* [INSTRUCTION]: Please format every line of the rows below as a JSON list of strings, one string per line, and leave out any blank lines.

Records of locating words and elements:
************
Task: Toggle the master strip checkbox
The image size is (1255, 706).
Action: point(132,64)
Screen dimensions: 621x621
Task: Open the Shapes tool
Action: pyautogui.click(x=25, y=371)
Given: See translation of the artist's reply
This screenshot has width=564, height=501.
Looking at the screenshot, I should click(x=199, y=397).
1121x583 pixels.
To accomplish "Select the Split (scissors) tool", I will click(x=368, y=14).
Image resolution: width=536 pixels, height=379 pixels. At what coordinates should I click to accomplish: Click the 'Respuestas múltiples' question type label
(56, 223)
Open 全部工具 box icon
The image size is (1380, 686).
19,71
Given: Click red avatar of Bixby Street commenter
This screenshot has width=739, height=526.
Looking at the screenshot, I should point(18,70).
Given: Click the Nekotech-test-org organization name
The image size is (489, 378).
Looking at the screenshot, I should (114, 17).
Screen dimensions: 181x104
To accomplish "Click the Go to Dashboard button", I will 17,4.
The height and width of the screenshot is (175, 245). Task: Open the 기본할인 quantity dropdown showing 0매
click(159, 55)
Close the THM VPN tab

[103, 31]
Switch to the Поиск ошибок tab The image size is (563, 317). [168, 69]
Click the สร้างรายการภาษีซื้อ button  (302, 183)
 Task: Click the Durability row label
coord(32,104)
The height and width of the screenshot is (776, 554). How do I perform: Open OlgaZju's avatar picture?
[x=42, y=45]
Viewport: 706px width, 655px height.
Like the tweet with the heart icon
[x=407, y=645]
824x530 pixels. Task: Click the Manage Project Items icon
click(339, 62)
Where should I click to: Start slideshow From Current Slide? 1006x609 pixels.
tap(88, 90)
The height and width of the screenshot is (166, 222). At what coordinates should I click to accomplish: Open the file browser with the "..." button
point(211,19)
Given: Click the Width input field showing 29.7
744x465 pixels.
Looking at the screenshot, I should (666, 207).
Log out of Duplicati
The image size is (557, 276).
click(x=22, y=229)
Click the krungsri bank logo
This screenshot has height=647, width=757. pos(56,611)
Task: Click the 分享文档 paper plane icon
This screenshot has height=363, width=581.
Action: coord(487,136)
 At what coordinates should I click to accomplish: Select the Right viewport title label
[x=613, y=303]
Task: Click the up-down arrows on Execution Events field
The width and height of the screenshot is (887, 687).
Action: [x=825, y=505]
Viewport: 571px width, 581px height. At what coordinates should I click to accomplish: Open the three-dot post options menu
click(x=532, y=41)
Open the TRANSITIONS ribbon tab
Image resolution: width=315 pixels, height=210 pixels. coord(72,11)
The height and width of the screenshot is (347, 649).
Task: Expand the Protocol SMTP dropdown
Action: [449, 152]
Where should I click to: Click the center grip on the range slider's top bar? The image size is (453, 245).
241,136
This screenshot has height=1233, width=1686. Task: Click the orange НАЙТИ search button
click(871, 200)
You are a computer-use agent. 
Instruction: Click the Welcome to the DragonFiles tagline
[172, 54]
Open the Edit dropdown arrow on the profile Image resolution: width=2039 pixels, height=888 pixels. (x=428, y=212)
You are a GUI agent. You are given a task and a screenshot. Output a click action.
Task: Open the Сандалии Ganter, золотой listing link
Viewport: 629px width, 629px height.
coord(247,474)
************
* [RESULT FOR THIS TASK]:
[
  "Task: Toggle the master strip checkbox",
  "The image size is (1255, 706).",
  "Action: point(132,64)",
  "Screen dimensions: 621x621",
  "Task: Open the Shapes tool",
  "Action: pyautogui.click(x=25, y=371)",
  "Given: See translation of the artist's reply",
  "This screenshot has width=564, height=501.",
  "Looking at the screenshot, I should click(x=199, y=397).",
  "1121x583 pixels.",
  "To accomplish \"Select the Split (scissors) tool\", I will click(x=368, y=14).",
  "Image resolution: width=536 pixels, height=379 pixels. At what coordinates should I click to accomplish: Click the 'Respuestas múltiples' question type label",
  "(56, 223)",
  "Open 全部工具 box icon",
  "The image size is (1380, 686).",
  "19,71",
  "Given: Click red avatar of Bixby Street commenter",
  "This screenshot has width=739, height=526.",
  "Looking at the screenshot, I should point(18,70).",
  "Given: Click the Nekotech-test-org organization name",
  "The image size is (489, 378).",
  "Looking at the screenshot, I should (114, 17).",
  "Screen dimensions: 181x104",
  "To accomplish \"Click the Go to Dashboard button\", I will 17,4.",
  "The height and width of the screenshot is (175, 245). Task: Open the 기본할인 quantity dropdown showing 0매",
  "click(159, 55)",
  "Close the THM VPN tab",
  "[103, 31]",
  "Switch to the Поиск ошибок tab The image size is (563, 317). [168, 69]",
  "Click the สร้างรายการภาษีซื้อ button  (302, 183)",
  " Task: Click the Durability row label",
  "coord(32,104)",
  "The height and width of the screenshot is (776, 554). How do I perform: Open OlgaZju's avatar picture?",
  "[x=42, y=45]",
  "Viewport: 706px width, 655px height.",
  "Like the tweet with the heart icon",
  "[x=407, y=645]",
  "824x530 pixels. Task: Click the Manage Project Items icon",
  "click(339, 62)",
  "Where should I click to: Start slideshow From Current Slide? 1006x609 pixels.",
  "tap(88, 90)",
  "The height and width of the screenshot is (166, 222). At what coordinates should I click to accomplish: Open the file browser with the \"...\" button",
  "point(211,19)",
  "Given: Click the Width input field showing 29.7",
  "744x465 pixels.",
  "Looking at the screenshot, I should (666, 207).",
  "Log out of Duplicati",
  "The image size is (557, 276).",
  "click(x=22, y=229)",
  "Click the krungsri bank logo",
  "This screenshot has height=647, width=757. pos(56,611)",
  "Task: Click the 分享文档 paper plane icon",
  "This screenshot has height=363, width=581.",
  "Action: coord(487,136)",
  " At what coordinates should I click to accomplish: Select the Right viewport title label",
  "[x=613, y=303]",
  "Task: Click the up-down arrows on Execution Events field",
  "The width and height of the screenshot is (887, 687).",
  "Action: [x=825, y=505]",
  "Viewport: 571px width, 581px height. At what coordinates should I click to accomplish: Open the three-dot post options menu",
  "click(x=532, y=41)",
  "Open the TRANSITIONS ribbon tab",
  "Image resolution: width=315 pixels, height=210 pixels. coord(72,11)",
  "The height and width of the screenshot is (347, 649).",
  "Task: Expand the Protocol SMTP dropdown",
  "Action: [449, 152]",
  "Where should I click to: Click the center grip on the range slider's top bar? The image size is (453, 245).",
  "241,136",
  "This screenshot has height=1233, width=1686. Task: Click the orange НАЙТИ search button",
  "click(871, 200)",
  "You are a computer-use agent. ",
  "Instruction: Click the Welcome to the DragonFiles tagline",
  "[172, 54]",
  "Open the Edit dropdown arrow on the profile Image resolution: width=2039 pixels, height=888 pixels. (x=428, y=212)",
  "You are a GUI agent. You are given a task and a screenshot. Output a click action.",
  "Task: Open the Сандалии Ganter, золотой listing link",
  "Viewport: 629px width, 629px height.",
  "coord(247,474)"
]